In 1885 Wicksell went to London, where he read the classical English economists (especially Smith , Ricardo , Mill and Bentham ). At the age of 50 he became a professor at Lund University . After his retirement in 1916, he returned to Stockholm, where he advised the Bank of Sweden based there. In May 1926, Wicksell died of pneumonia in Stocksund at the age of 75.


In his main work, Geldzins und Güterpreise (1898), Wicksell systematically examined the relationship between the amount of money , interest rates and price levels . In Wicksell's view, inflation and deflation are equally damaging, which is why he raised the question of how price level stability can be achieved.

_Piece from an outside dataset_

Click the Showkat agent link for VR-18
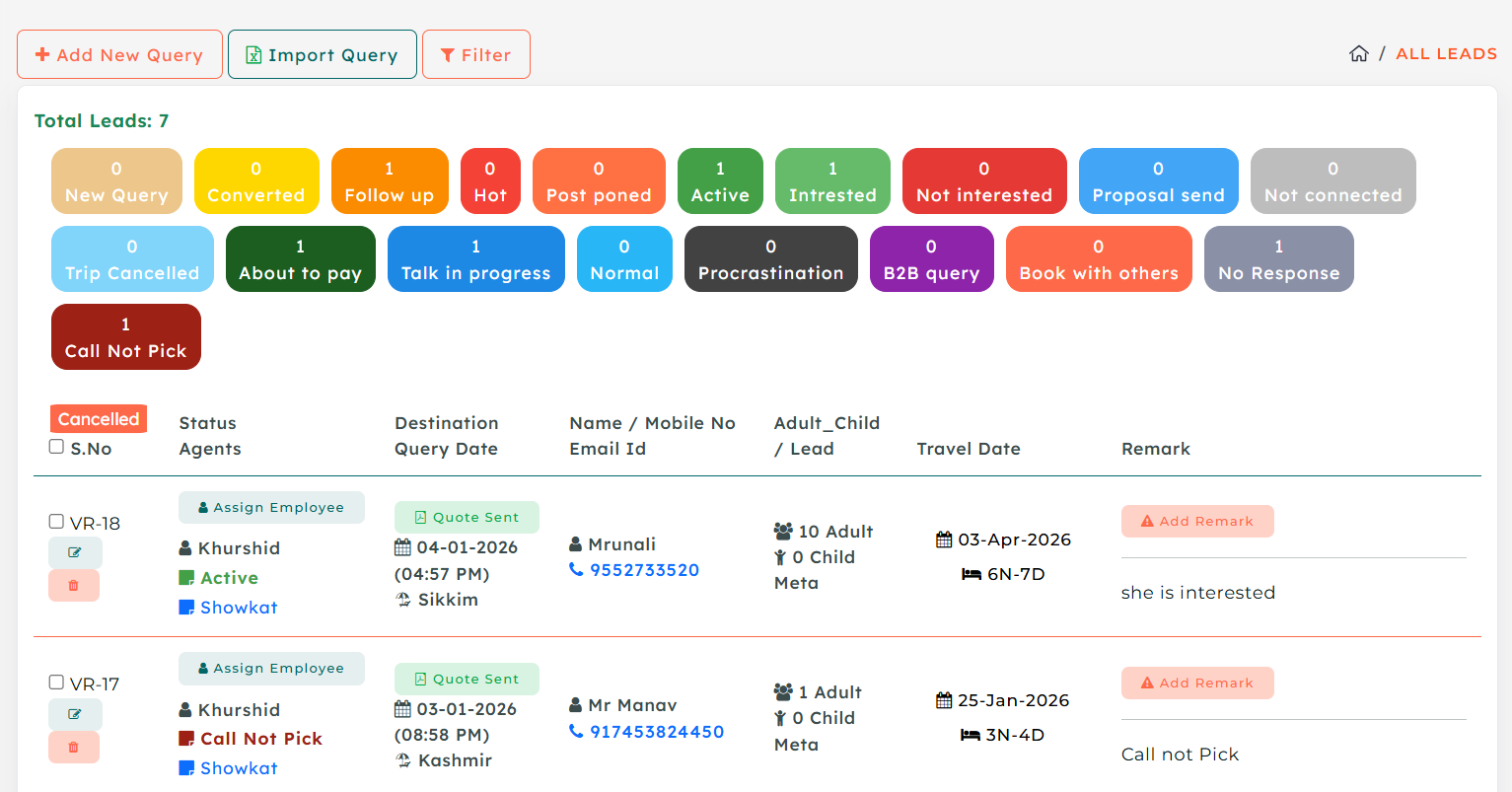click(x=238, y=607)
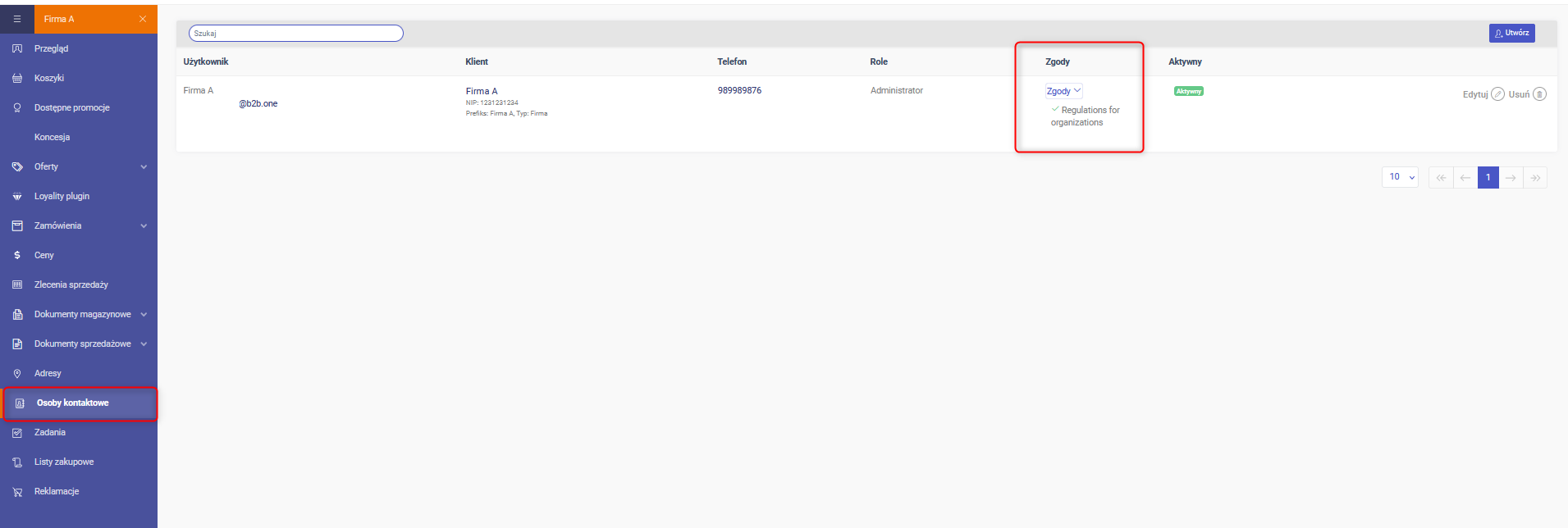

To this end, he differentiated for the first time between market interest rates and natural interest rates and defined the latter as "that rate of loan interest at which this is quite neutral in relation to the prices of goods and has no tendency to either increase or decrease". In other words, price stability exists when the market interest rate coincides with the natural interest rate. If the market interest rate falls below the natural interest rate, there is a tendency to inflation, in the opposite case to deflation ( Wicksell process ). Wicksell saw it as the job of the ( central bank ) to find the right balance between these two rates. With his business cycle theory considerations, Wicksell became the father of overinvestment theory .

The Wicksell process

The Wicksell process describes the influence of monetary policy on investment and savings behavior as well as the economy as follows: The lowering of the key interest rate below the natural rate initially results in less savings and more consumption - overall economic demand increases. For entrepreneurs, this increases the incentive to invest, and consequently the demand for credit increases. After all, the demand for credit is so great that it cannot be completely outweighed by the capital supply of savers, but also by newly circulated money as a result of the excessively loose monetary policy. There is an increased demand for capital goods, while at the same time the capital market is showing itself to be unproductive. The ineligibility is offset by credit creation . So every rate cut triggers credit creation, investment and increased consumption. The investments lead to higher wage and salary payments and also increase consumption. The result is a price increase on the goods market. Conversely, if the key interest rate is artificially inflated, there is an unlimited drop in demand and prices (Wicksell downward process). With this, Wicksell points out: In the event of exaggerations, the rate hike can calm them down, and in the event of economic downturn, the rate cut can increase activity.

Works (selection)

  • Financial theoretical investigations. In addition to presentation and criticism of the tax system in Sweden. 1896
  • Interest in money and prices of goods. 1898
  • Money and credit . 1922 ( lectures on economics based on the marginal principle / vol. 2. )

Individual evidence

  1. a b Short 'biography' of Prof. Dr. Harald Hagemann - University of Hohenheim. ( PDF ( Memento of the original from January 30, 2012 in the Internet Archive ) Info: The archive link has been inserted automatically and has not yet been checked. Please check the original and archive link according to the instructions and then remove this note .; 13 kB) @1@ 2Template: Webachiv / IABot /
  2. ^ Paul Strathern. A Brief History of Economic Genius . Thomson Texere, New York, 2001 ISBN 1-58799-189-6 pp. 229f.
  3. ^ Hans Gestrich: Credit and saving. Jena 1944. (1st edition) p. 98:
    “... the situation arises in which more is saved than given credit. If the credit policy does not intervene, by lowering the interest rate, it stimulates the use of credit for investments, then the WICKSELLian downward process begins . "
  4. ^ Heinrich Rittershausen: banking policy. Frankfurt 1956. pp. 195-196.